Это было великолепие врага. Но если здесь групповой танец показан с такой фантазией, вкусом и чувством формы, почему же советский зритель не должен радоваться этим подвижным формам застывшей музыки? Если это великолепие, то это свое, собственное великолепие, если это красота, то это своя, собственная красота. Советского зрителя не нужно ослеплять блеском. Он просто должен получить эстетическое удовольствие в своей жизни, ставшей радостной и веселой.

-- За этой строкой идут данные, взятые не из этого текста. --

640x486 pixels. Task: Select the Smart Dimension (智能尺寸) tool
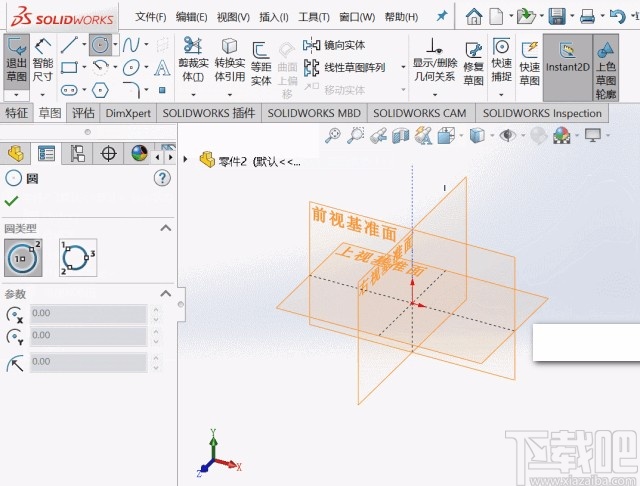[43, 60]
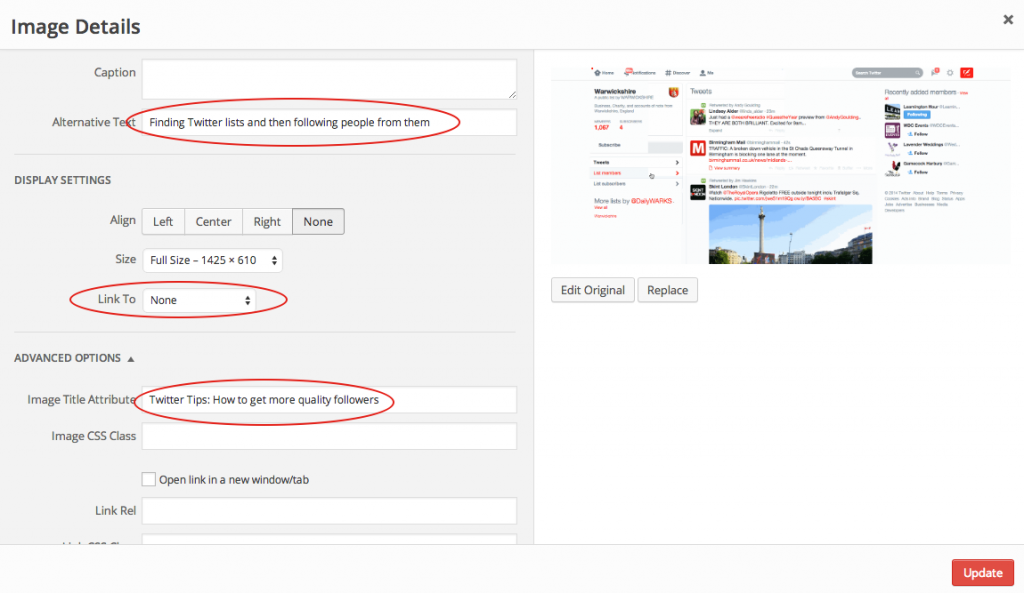Viewport: 1024px width, 593px height.
Task: Click the Image CSS Class field
Action: click(329, 436)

Александров и оператор Нильсен — полнокровные кинематографисты. Они считают, что фильм во всяком случае должен быть также радостью для глаза, иначе он и не должен был бы стать фильмом (а мог бы вылиться в роман, драму или другой жанр). Все, что там происходит, все, что нам показывают, не только понимаешь и чувствуешь, но прежде всего видишь.

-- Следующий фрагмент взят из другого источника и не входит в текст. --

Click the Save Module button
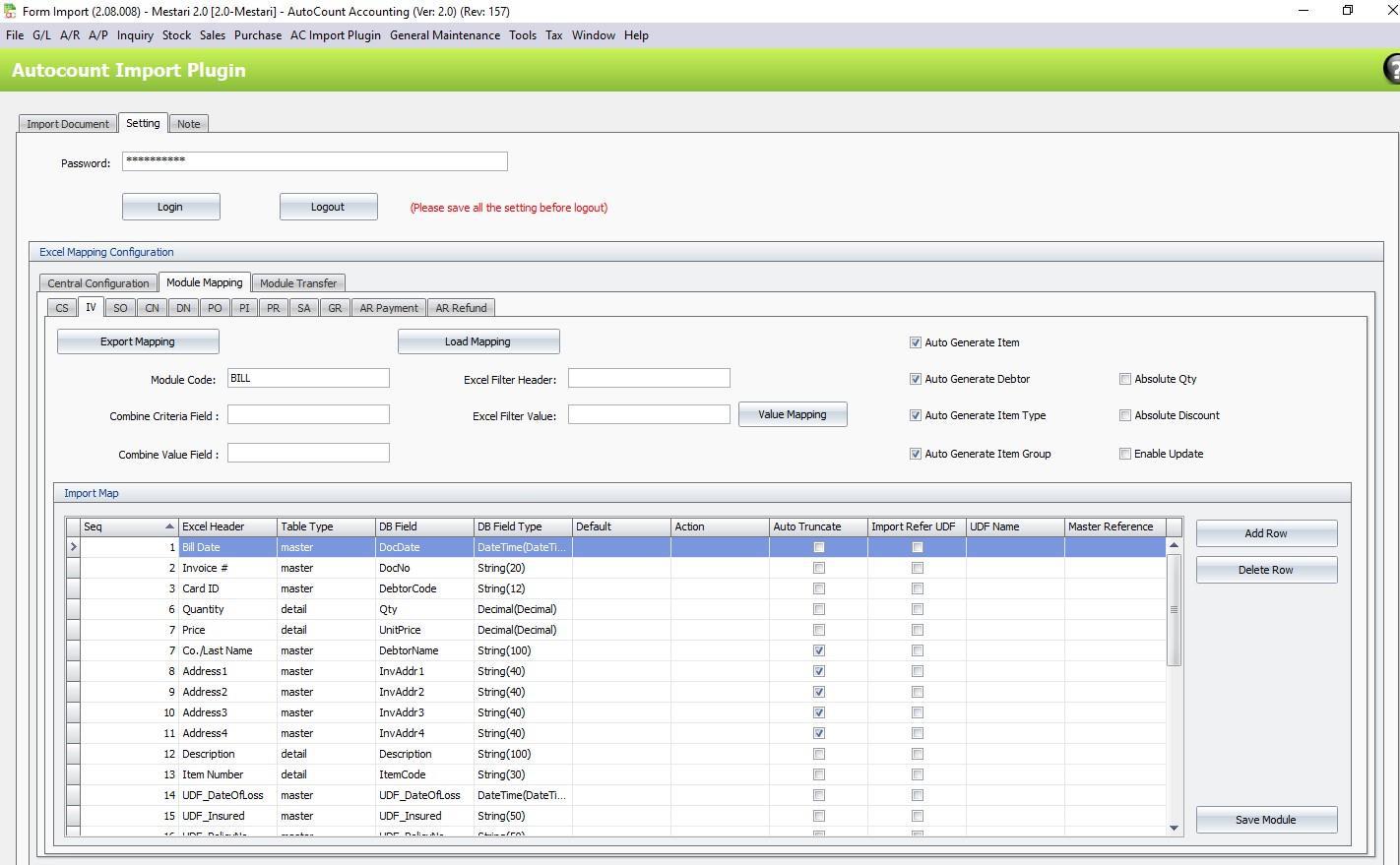Screen dimensions: 1400x865 [1266, 819]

Видишь взглядом художника, взглядом, страстно обрисовывающим контур формы, взглядом, нежно скользящим по ней.
У нас нет причин для развития аскетических вкусов. Мы не собираемся предоставить буржуазному искусству монополию на блеск и красоту.
Б. Балаш. «Искусство кино», 1936, № 7
...В простой невзыскательной форме, доступной для самых широких кругов зрителей, комедия доносит большие идеи интернациональной солидарности, любви к детям, независимо от цвета их кожи, и подлинно человеческого, товарищеского отношения к женщине. Это подлинно советская комедия.
«Правда», 1936, 15 мая
Создать комедию в кино, комедию одновременно и умную и веселую, требует большого труда, серьезной работы художника. Режиссер Александров не остановился на успехах, достигнутых им в «Веселых ребятах». В своем новом фильме «Цирк» он совершенствует свои творческие методы, стремится к более значительному, более волнующему...
Несмотря на недочеты, «Цирк» — бесспорная удача нашей кинематографии.
«Гудок», 1936, 18 мая
Александров показал в своей новой ленте класс настоящего профессионализма в лучшем смысле этого слова. Он свободно владеет разнообразнейшими приемами киноискусства от острого гротеска до лирической грусти, не навязывая, однако, зрителю этого своего умения, не кокетничая перед зрителем, — «вот, мол, что я могу отчебучить!»